The move also puts Microsoft’s a-dash temporary workers on more equal footing with the v-dash vendors. The new policy applies the 18-months-on, 6-months-off rule to a-dash workers, which could be viewed as better than their past one-year-on, 100-days-off rule of the past.
One former Microsoft employee who has tracked the issue closely welcomed this move as a blow to Microsoft’s three-tiered workplace hierarchy of blue badges, v-dash and a-dash workers — a structure frequently criticized for creating management inefficiencies, dead weight and cultural challenges.
But the company might be being more pragmatic than that.
Legal and financial implications
Pradeep Chauhan, a former Microsoft business development manager and the founder of the OnContracting jobs marketplace for tech contractors, explains in this blog post that Microsoft may be addressing the legal liability that comes from employing vendors on contract for long periods of time. (This “co-employment risk,” as it’s called, can cost companies lots of money if contractors are deemed eligible for benefits received by direct employees.)
The move also benefits the company by “empowering” the a-dash program, Chauhan writes. He explains, “For Microsoft, a-dash assignments are much easier to control rate-wise as they are filled through open competition among preferred vendors through their Managed Service Provider program.”
Explaining how this impacts the job market, Chauhan writes, “A number of local consultants and independent contractors that relied on v-dash consulting gigs at Microsoft will be affected by eligibility now. The more experienced ones can’t afford artificial breaks of 6 months causing them to find work elsewhere or raising their rates to cover the downtime.”
The policy is just for workers in the U.S., and doesn’t apply to overseas contracting, but Chauhan notes that the change is especially bad for v-dash workers in the U.S. who are here on H-1B visas, who would need to find alternative assignments.

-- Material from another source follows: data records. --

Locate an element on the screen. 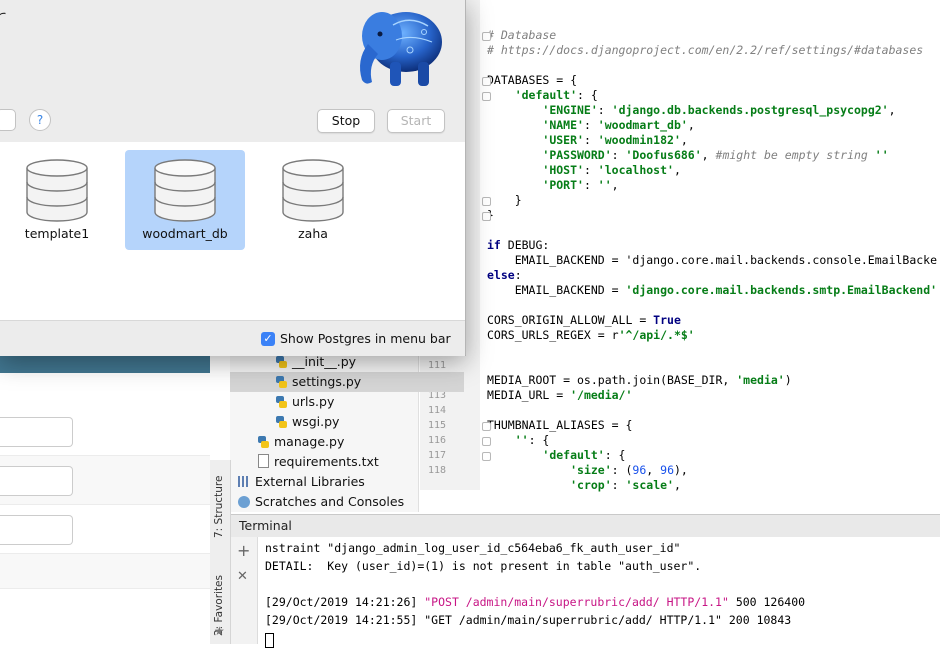 This screenshot has height=648, width=940. database-item: zaha is located at coordinates (313, 200).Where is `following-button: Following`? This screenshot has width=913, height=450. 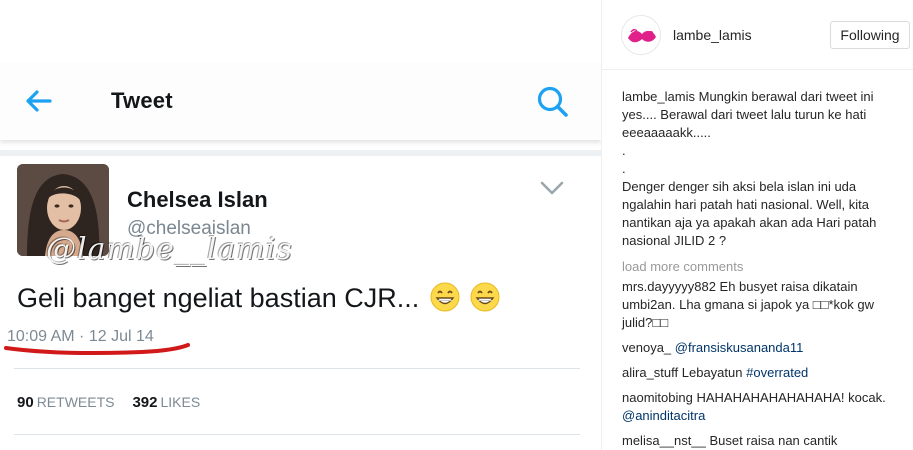
following-button: Following is located at coordinates (870, 35).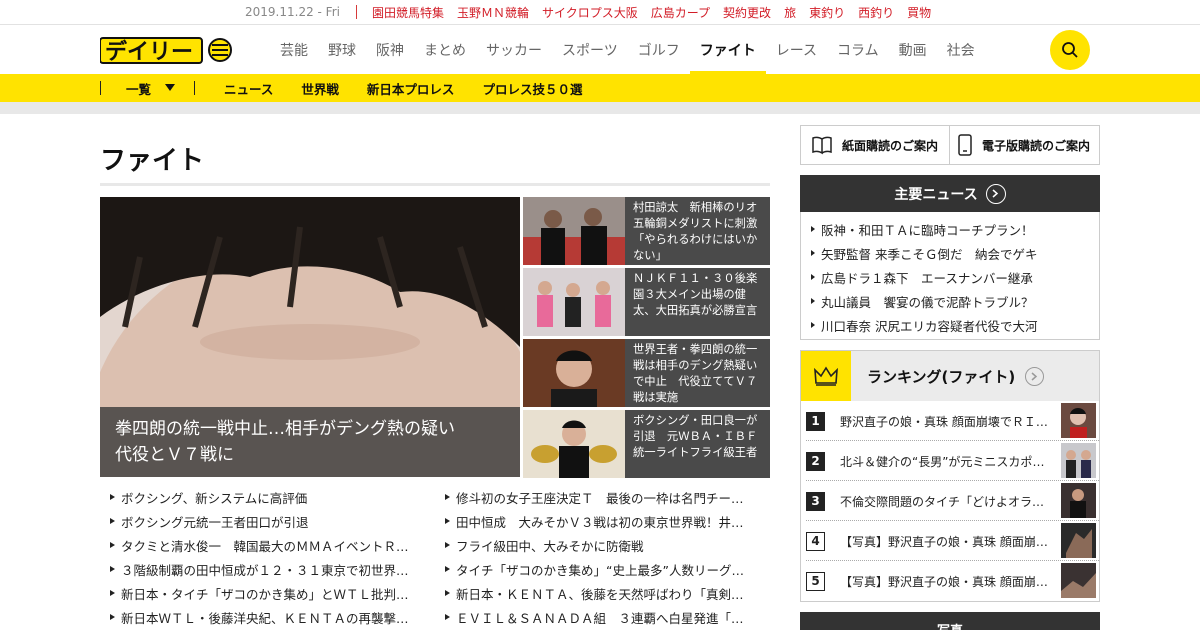  Describe the element at coordinates (942, 376) in the screenshot. I see `ranking-title: ランキング(ファイト)` at that location.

Wall Street analysts are also watching the situation closely. Rick Sherlund of Nomura Research wrote this morning that the cost savings announced by Microsoft through its layoffs at Nokia and its main workforce may not be as large as investors would have hoped. That could increase the pressure on the company to cut costs elsewhere.
Microsoft reports earnings Tuesday afternoon, and Sherlund predicts that the company may have more to say on the topic of its “shadow workforce” of contractors during its conference call with analysts.